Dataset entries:
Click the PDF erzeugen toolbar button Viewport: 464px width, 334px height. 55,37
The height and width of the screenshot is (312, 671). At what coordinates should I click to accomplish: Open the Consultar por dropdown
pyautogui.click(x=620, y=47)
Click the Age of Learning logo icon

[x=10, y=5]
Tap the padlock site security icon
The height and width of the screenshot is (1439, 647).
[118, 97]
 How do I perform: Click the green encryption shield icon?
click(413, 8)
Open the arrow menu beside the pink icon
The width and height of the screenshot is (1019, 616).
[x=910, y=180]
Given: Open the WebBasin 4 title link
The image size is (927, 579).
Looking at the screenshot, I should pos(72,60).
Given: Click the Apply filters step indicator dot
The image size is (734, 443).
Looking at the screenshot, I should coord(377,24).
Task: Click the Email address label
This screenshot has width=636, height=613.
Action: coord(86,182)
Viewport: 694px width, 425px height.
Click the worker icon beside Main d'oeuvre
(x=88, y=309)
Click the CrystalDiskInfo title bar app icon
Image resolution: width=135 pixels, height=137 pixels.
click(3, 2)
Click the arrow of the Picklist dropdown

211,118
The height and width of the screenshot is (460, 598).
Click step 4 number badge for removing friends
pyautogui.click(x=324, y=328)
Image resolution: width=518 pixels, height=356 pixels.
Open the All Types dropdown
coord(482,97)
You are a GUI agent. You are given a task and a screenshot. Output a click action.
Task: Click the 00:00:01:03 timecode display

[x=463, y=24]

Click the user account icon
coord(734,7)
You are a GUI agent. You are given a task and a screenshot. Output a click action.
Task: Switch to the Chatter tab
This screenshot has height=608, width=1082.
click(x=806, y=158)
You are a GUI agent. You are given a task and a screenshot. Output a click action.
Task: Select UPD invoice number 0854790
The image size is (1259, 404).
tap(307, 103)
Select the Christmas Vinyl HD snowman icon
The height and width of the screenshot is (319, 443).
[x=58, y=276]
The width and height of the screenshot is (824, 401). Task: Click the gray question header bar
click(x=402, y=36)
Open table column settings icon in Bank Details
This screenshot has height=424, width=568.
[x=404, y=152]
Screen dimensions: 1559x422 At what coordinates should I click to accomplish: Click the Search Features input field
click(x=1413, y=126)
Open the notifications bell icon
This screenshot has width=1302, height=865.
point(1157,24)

What to do:
Only lines with the word "Viewport" are needed. Copy them from the preceding records.

Result:
Click the PDF erzeugen toolbar button Viewport: 464px width, 334px height. 55,37
Viewport: 694px width, 425px height.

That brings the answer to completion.